• PROBLEM DESCRIPTION
Once you have read the data below, set it all down again exactly.

• PROVIDED ENTRIES
● ● ● ● ●

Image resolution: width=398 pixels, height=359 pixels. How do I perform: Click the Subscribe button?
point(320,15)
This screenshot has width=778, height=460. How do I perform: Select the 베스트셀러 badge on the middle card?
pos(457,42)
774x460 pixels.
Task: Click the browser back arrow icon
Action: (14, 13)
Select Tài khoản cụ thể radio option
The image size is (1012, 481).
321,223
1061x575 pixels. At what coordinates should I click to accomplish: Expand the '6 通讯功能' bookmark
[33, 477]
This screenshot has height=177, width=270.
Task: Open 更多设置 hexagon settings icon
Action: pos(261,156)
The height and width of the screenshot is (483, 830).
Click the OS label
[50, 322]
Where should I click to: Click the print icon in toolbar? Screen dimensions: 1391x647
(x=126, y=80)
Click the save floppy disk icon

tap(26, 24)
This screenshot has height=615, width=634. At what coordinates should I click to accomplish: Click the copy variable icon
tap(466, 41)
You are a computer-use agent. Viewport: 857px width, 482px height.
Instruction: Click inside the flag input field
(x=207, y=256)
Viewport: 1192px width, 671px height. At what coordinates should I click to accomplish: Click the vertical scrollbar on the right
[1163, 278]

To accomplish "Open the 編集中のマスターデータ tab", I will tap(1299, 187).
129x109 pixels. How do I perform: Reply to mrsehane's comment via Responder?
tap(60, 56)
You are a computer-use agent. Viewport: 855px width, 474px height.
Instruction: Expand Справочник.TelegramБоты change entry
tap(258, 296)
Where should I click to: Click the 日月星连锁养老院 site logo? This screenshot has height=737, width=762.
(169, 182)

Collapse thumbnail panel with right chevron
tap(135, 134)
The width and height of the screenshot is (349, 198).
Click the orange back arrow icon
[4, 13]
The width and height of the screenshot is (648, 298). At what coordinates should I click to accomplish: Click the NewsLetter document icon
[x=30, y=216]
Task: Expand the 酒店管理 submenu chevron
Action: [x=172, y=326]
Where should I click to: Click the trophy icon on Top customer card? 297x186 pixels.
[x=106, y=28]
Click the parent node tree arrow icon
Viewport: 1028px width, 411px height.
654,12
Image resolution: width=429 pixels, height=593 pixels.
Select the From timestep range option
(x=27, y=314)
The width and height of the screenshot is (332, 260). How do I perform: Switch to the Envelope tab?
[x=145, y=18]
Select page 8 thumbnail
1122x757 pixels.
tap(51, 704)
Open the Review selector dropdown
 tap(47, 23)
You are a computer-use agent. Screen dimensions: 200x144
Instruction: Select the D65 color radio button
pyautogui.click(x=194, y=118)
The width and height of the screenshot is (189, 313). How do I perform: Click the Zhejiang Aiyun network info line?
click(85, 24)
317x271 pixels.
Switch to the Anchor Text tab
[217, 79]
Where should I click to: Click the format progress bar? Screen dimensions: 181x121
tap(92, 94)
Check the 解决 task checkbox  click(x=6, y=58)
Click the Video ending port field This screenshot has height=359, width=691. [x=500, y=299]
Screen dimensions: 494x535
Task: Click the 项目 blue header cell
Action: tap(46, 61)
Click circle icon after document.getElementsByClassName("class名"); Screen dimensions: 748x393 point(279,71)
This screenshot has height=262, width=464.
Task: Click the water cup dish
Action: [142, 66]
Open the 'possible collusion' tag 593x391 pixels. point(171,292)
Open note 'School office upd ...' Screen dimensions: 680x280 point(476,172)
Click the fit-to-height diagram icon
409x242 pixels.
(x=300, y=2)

● ● ● ● ●

• OUTPUT BELOW
Image resolution: width=398 pixels, height=359 pixels. How do I perform: Click the Subscribe button?
point(320,15)
This screenshot has width=778, height=460. How do I perform: Select the 베스트셀러 badge on the middle card?
pos(457,42)
774x460 pixels.
Task: Click the browser back arrow icon
Action: (14, 13)
Select Tài khoản cụ thể radio option
The image size is (1012, 481).
321,223
1061x575 pixels. At what coordinates should I click to accomplish: Expand the '6 通讯功能' bookmark
[33, 477]
This screenshot has height=177, width=270.
Task: Open 更多设置 hexagon settings icon
Action: pos(261,156)
The height and width of the screenshot is (483, 830).
Click the OS label
[50, 322]
Where should I click to: Click the print icon in toolbar? Screen dimensions: 1391x647
(x=126, y=80)
Click the save floppy disk icon

tap(26, 24)
This screenshot has height=615, width=634. At what coordinates should I click to accomplish: Click the copy variable icon
tap(466, 41)
You are a computer-use agent. Viewport: 857px width, 482px height.
Instruction: Click inside the flag input field
(x=207, y=256)
Viewport: 1192px width, 671px height. At what coordinates should I click to accomplish: Click the vertical scrollbar on the right
[1163, 278]

To accomplish "Open the 編集中のマスターデータ tab", I will tap(1299, 187).
129x109 pixels. How do I perform: Reply to mrsehane's comment via Responder?
tap(60, 56)
You are a computer-use agent. Viewport: 855px width, 474px height.
Instruction: Expand Справочник.TelegramБоты change entry
tap(258, 296)
Where should I click to: Click the 日月星连锁养老院 site logo? This screenshot has height=737, width=762.
(169, 182)

Collapse thumbnail panel with right chevron
tap(135, 134)
The width and height of the screenshot is (349, 198).
Click the orange back arrow icon
[4, 13]
The width and height of the screenshot is (648, 298). At what coordinates should I click to accomplish: Click the NewsLetter document icon
[x=30, y=216]
Task: Expand the 酒店管理 submenu chevron
Action: [x=172, y=326]
Where should I click to: Click the trophy icon on Top customer card? 297x186 pixels.
[x=106, y=28]
Click the parent node tree arrow icon
Viewport: 1028px width, 411px height.
654,12
Image resolution: width=429 pixels, height=593 pixels.
Select the From timestep range option
(x=27, y=314)
The width and height of the screenshot is (332, 260). How do I perform: Switch to the Envelope tab?
[x=145, y=18]
Select page 8 thumbnail
1122x757 pixels.
tap(51, 704)
Open the Review selector dropdown
 tap(47, 23)
You are a computer-use agent. Screen dimensions: 200x144
Instruction: Select the D65 color radio button
pyautogui.click(x=194, y=118)
The width and height of the screenshot is (189, 313). How do I perform: Click the Zhejiang Aiyun network info line?
click(85, 24)
317x271 pixels.
Switch to the Anchor Text tab
[217, 79]
Where should I click to: Click the format progress bar? Screen dimensions: 181x121
tap(92, 94)
Check the 解决 task checkbox  click(x=6, y=58)
Click the Video ending port field This screenshot has height=359, width=691. [x=500, y=299]
Screen dimensions: 494x535
Task: Click the 项目 blue header cell
Action: tap(46, 61)
Click circle icon after document.getElementsByClassName("class名"); Screen dimensions: 748x393 point(279,71)
This screenshot has height=262, width=464.
Task: Click the water cup dish
Action: [142, 66]
Open the 'possible collusion' tag 593x391 pixels. point(171,292)
Open note 'School office upd ...' Screen dimensions: 680x280 point(476,172)
Click the fit-to-height diagram icon
409x242 pixels.
(x=300, y=2)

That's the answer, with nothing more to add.